→ **Task goal**:
Please rewrite every line from the start of the records down to the line containing "tap(79, 44)", including the requests, and increase each coordinate number in the answers by 106.

[Entries for locating words and items]
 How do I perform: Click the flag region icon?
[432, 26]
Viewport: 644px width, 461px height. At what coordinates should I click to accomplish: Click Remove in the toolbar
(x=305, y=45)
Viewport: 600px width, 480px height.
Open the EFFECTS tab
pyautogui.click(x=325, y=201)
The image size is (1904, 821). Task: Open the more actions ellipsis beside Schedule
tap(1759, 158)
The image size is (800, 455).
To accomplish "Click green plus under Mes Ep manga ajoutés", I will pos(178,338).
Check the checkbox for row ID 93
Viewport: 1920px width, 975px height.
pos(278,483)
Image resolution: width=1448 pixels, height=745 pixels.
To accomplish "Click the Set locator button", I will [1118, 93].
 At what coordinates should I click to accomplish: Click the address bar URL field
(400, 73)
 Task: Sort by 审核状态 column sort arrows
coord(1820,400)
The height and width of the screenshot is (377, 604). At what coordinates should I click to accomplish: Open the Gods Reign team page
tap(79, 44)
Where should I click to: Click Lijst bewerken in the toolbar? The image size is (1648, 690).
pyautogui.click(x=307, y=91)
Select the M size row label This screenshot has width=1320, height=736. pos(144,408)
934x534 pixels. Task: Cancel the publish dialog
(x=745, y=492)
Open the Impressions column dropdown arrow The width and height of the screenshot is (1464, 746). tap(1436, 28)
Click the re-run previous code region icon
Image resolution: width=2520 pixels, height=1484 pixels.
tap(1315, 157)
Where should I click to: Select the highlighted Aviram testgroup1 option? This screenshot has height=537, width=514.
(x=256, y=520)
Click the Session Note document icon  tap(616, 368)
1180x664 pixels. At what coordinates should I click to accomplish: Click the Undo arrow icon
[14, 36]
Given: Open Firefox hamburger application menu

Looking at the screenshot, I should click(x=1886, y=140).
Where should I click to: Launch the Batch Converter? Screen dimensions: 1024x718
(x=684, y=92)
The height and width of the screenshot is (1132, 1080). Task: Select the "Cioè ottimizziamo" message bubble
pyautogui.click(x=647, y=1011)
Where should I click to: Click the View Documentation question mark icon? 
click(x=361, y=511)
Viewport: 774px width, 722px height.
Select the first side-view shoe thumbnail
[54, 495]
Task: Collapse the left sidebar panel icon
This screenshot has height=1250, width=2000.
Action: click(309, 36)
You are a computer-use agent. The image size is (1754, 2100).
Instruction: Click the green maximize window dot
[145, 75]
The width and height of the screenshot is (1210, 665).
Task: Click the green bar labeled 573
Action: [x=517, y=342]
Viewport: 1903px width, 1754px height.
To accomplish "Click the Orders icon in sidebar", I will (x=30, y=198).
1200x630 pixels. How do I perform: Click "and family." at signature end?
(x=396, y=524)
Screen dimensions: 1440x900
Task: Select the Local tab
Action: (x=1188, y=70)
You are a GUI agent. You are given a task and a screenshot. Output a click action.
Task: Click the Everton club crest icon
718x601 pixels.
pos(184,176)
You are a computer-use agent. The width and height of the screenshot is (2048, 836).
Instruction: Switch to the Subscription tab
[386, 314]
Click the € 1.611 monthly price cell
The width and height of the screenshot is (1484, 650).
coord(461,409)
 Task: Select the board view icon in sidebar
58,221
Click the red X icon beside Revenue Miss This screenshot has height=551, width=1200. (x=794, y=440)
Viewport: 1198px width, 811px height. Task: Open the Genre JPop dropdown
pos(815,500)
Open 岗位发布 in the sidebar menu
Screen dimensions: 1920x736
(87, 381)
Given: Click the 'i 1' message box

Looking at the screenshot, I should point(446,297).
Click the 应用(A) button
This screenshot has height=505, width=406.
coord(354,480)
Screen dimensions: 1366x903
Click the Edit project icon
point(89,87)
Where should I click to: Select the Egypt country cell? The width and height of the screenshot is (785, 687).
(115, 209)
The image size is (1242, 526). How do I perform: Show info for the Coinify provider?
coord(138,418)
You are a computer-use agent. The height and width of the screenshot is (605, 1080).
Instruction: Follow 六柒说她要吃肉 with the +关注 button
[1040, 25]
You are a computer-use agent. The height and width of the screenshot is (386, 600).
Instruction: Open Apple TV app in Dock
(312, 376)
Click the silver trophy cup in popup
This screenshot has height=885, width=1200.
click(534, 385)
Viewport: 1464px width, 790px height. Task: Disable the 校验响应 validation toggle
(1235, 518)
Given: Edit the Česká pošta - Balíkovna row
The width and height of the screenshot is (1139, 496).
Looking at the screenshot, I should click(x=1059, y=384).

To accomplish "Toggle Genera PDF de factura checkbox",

→ **Full response**:
 How do I perform: Click the flag region icon?
[538, 132]
Viewport: 644px width, 461px height. At what coordinates should I click to accomplish: Click Remove in the toolbar
(x=411, y=151)
Viewport: 600px width, 480px height.
Open the EFFECTS tab
pyautogui.click(x=431, y=307)
The image size is (1904, 821). Task: Open the more actions ellipsis beside Schedule
tap(1865, 264)
The image size is (800, 455).
To accomplish "Click green plus under Mes Ep manga ajoutés", I will pos(284,444).
Check the checkbox for row ID 93
Viewport: 1920px width, 975px height.
pos(384,589)
Image resolution: width=1448 pixels, height=745 pixels.
To accomplish "Click the Set locator button", I will [1224, 199].
 At what coordinates should I click to accomplish: Click the address bar URL field
(506, 179)
 Task: Sort by 审核状态 column sort arrows
coord(1926,506)
The height and width of the screenshot is (377, 604). At what coordinates should I click to accomplish: Open the Gods Reign team page
tap(185, 150)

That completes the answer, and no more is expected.